TRECHO CITADO
Acredito que no que se refere a cartas e rotas
interestelares o melhor exemplo sobre o uso de cartas pertence ao
testemunho de Betty Hill durante o seu
encontro com os extraterrestres . Naquela ocasião , o chamado líder
dos
extraterrestres , mostra um mapa onde existem
diversas estrelas e entre as mesmas , linhas pontilhadas de
diferentes
formas .Betty pergunta para ele assinalar no
mapa de onde ele veio e o extraterrestre responde com outra
pergunta : se
ela sabia onde ficava o nosso planeta . Pela
negativa , ele diz que seria inútil explicar-lhe pois ela não
sabia onde ela
estava . E Betty fica amaldiçoando a sua
própria ignorância em relação ao Universo
e a cartas estelares.
Acredito que ainda hoje , nem mesmo a NASA tem
uma carta de navegação interestelar . Nem mesmo uma carta
de
navegação sobre o nosso sistema
. Assim, acho que a Betty não estava em muita desvantagem sobre
a maioria dos
habitantes do nosso planeta.
Sobre a navegação marítima
, alguma pessoas podem, realmente, estar muito bem informadas sobre
o assunto . Assim,
pegamos um trecho de alguém que
realmente planejou e foi bem sucedido em uma travessia pelo Oceano Atlântico
, a
remos, usando a experiência de antigos
navegadores.
Neste texto , ele fala ( escreve) um pouco sobre
a navegação no Atlântico e os problemas encontrados
pelos antigos
navegadores.
[ . . . ]
Santa Helena era o grande teste . Passando ao
norte da ilha e ao sul de Ascensão --- outra ilha de
bandeira britânica
situada 703 milhas a noroeste
--- , exatamente entre as duas , encontraria a corrente
equatorial sul-atlantica de águas
quentes e menos agitadas , e o caminho em direção
ao Brasil estaria grantido . Dependeria então da corrente do Brasil
,
também quente , para ir descendo até
a Bahia.
Estas correntes acompanham um regime mais amplo
, denominado Sistema Anticiclonico do Atlântico Sul. Todos
os
oceanos são caracterizados por semelhantes
sistemas onde, em torno de um centro de alta pressão , defini-se
um
movimento circular e continuo de
ventos e correntes , explicado pela "força de Coriólis" ,
resultado do movimento de
rotação da Terra ( de Oeste para
Leste ) e das diferenças de temperatura e , consequentemente
, de pressão entre as
calotas polares e o equador.
No Atlântico Sul este movimento faz-se no
sentido anti-horário , eternamente subindo a costa africana e descendo
a
costa brasileira . No Atlântico Norte dá-se
o contrário : o movimento faz-se no sentido inverso ( horário)
,
continuamente subindo a costa americana e descendo
a costa européia em torno do centro de alta pressão dos Açores.

DADOS FORNECIDOS
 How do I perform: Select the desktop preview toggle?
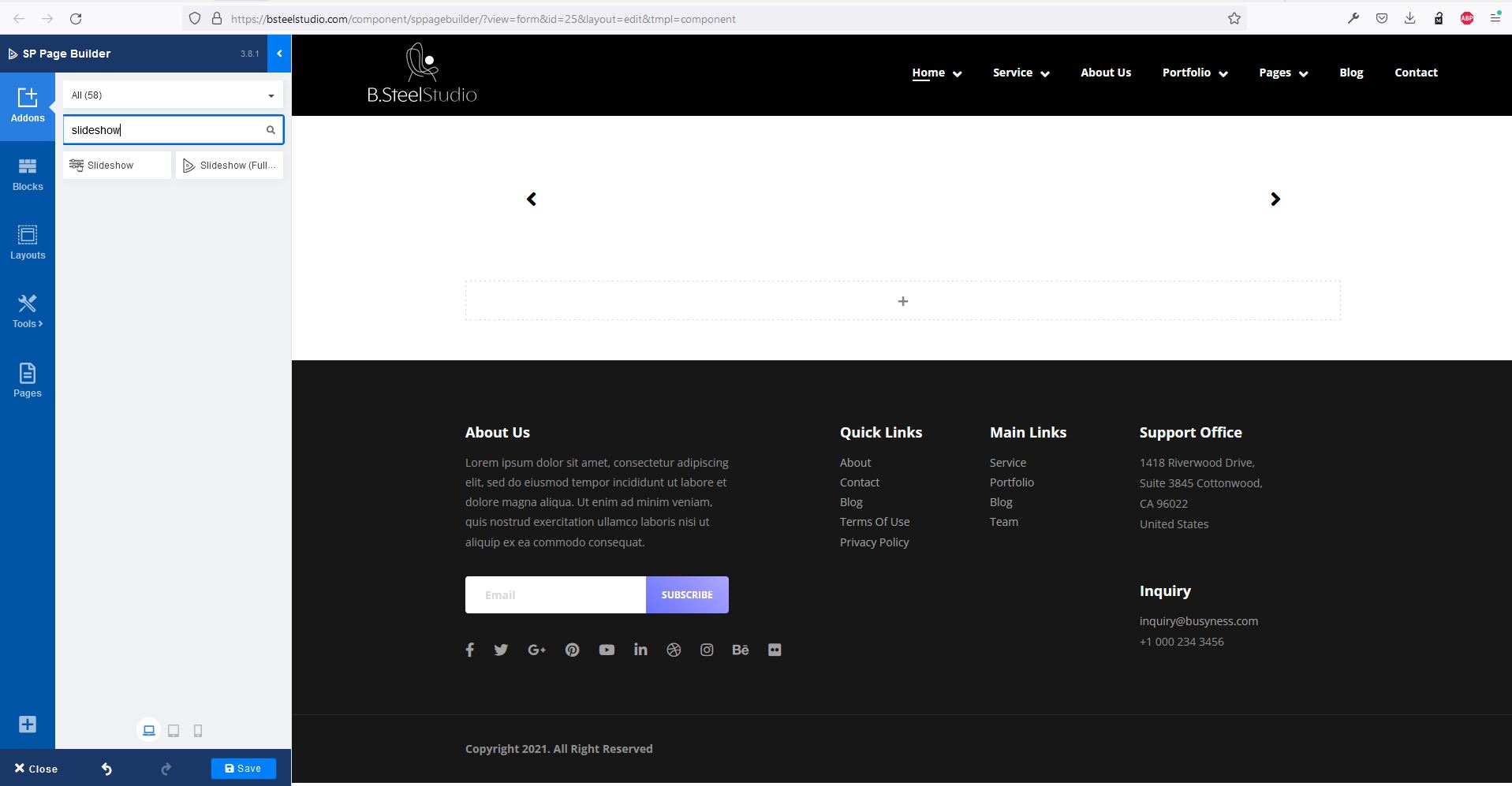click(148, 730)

DESCRIÇÃO DA TAREFA
Reproduza a parte do trecho citado que se inicia com as palavras "Estas correntes acompanham" e termina com "e o equador.", substituindo "calotas polares" por "regiões polares". Os dados provêm de outra fonte.

RESULTADO ESPERADO
Estas correntes acompanham um regime mais amplo
, denominado Sistema Anticiclonico do Atlântico Sul. Todos
os
oceanos são caracterizados por semelhantes
sistemas onde, em torno de um centro de alta pressão , defini-se
um
movimento circular e continuo de
ventos e correntes , explicado pela "força de Coriólis" ,
resultado do movimento de
rotação da Terra ( de Oeste para
Leste ) e das diferenças de temperatura e , consequentemente
, de pressão entre as
regiões polares e o equador.